Responding to Adam Serwer's cover story ("The Enforcement Paradox"), Afton Branche at the DMI Blog notes that Democrats' focus on enforcement is not only bad politics; it's also bad policy: "We can't keep scaling up enforcement in the hopes of ending undocumented immigration without also making it easier for people to migrate legally and extending legal status to the millions deeply rooted in our economy and society. But opponents of comprehensive immigration reform are quick to draw a line in the sand on the legality question; we aren't against legal immigrants, they claim, just undocumented immigrants. So it's baffling, but ultimately predictable, that politicians bent on stopping undocumented immigration won't consider any kind of reform that could actually achieve this goal. Candidates will continue to answer how they're supposed to on immigration, and propose ineffective fixes for a broken system."

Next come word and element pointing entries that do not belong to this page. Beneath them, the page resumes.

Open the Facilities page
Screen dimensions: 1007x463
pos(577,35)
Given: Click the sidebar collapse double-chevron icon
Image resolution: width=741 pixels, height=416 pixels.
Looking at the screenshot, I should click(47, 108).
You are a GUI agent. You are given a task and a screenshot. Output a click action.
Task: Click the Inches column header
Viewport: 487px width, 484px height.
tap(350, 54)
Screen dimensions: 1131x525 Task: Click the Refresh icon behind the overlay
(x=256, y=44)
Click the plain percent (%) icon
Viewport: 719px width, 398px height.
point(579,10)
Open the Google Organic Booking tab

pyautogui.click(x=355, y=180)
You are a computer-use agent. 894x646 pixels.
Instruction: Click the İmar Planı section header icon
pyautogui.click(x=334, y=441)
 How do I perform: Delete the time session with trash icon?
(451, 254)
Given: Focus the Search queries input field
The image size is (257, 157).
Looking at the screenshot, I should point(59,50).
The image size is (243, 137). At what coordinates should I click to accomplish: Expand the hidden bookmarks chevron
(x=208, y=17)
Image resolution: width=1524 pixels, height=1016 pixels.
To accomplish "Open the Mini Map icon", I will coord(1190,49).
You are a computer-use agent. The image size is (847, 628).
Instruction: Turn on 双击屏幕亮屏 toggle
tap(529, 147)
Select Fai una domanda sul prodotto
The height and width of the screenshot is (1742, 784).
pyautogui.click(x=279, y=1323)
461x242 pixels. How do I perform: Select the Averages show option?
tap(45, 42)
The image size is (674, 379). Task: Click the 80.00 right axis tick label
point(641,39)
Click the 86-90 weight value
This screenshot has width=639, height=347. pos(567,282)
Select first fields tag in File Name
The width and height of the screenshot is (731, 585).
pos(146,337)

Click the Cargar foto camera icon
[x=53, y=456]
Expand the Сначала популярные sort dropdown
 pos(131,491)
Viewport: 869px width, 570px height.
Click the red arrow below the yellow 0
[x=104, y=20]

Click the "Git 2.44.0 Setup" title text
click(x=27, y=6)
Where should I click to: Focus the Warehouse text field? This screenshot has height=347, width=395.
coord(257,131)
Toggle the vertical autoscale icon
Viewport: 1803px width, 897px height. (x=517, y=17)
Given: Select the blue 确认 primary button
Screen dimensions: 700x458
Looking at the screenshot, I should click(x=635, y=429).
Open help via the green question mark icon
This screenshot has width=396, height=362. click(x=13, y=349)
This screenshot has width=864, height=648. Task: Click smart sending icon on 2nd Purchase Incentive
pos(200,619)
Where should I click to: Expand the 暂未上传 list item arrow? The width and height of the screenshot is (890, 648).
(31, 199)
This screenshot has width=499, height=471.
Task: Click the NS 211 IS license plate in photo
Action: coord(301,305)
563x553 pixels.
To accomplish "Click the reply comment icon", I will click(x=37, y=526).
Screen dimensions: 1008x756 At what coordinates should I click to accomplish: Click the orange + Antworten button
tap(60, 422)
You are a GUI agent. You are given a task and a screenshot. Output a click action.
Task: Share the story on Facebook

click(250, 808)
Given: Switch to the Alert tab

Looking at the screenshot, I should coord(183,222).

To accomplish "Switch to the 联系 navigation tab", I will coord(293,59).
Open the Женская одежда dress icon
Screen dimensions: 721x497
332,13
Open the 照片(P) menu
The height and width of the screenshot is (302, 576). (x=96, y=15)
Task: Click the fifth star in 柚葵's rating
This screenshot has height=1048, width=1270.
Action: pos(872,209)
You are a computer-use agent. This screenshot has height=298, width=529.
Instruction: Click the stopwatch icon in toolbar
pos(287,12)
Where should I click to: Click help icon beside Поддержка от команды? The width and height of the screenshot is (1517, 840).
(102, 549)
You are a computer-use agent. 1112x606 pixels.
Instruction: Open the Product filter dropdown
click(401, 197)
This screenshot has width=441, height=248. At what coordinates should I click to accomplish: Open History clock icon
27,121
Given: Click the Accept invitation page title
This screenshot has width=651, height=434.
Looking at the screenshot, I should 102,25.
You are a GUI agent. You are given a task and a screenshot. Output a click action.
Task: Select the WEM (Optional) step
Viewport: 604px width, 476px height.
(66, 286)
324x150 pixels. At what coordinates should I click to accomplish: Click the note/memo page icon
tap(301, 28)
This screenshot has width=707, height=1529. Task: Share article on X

Meanwhile, Economist blogger E.G. sees Democrats' missteps on immigration as yet another example of parties ignoring their constituents: "Mr. Serwer only mentions the Arizona immigration law in passing, but I think people are going to be talking about that one for years to come. [T]his approach is so shallow that it borders on racist. And both parties indulge in this kind of complacency: with regard to women, young people, evangelicals, African-Americans, etc. Annoying for the parties, no doubt, to approach every election cycle with millions of voters shrugging their shoulders and asking, 'What have you done for me lately?' But isn't that the question the voters should always be quick to ask?"

On Twitter, Douglas Rivlin, the press secretary for Democratic Congressman Luis Gutierrez -- a strong proponent of immigration reform -- called Serwer's piece "an excellent look at politics and policy of immigration reform."


At Houston's, writer and teacher Jesse Alred pushes back against Sarah Garland ("Repeat Performance") to defend the practice of holding kids back in school: "When schools socially promote students, they are serving the political needs of adults; they are ignoring the student's problem; and they are setting the kids up for failure in the next grade. They are also sending the message to students that the learning component of schools, as opposed to the social and athletic components, are just not that important, at least not for people like them."


When Instapundit Glenn Reynolds and conservative strategist Dick Morris linked to Jacob Hacker and Paul Pierson's look at why gridlock in Congress is bad for policy ("The Stalemate State"), conservatives flooded the Prospect's inbox with impassioned defenses of government shutdowns. RL writes, "The federal government is the No. 1 enemy of freedom. Gridlock is wonderful." Angry Voter explains that "the very problems you describe are not due to 'gridlock' but rather an overzealous progressive agenda." And Gary Shaw just begs: "Gridlock pleaseeeeee."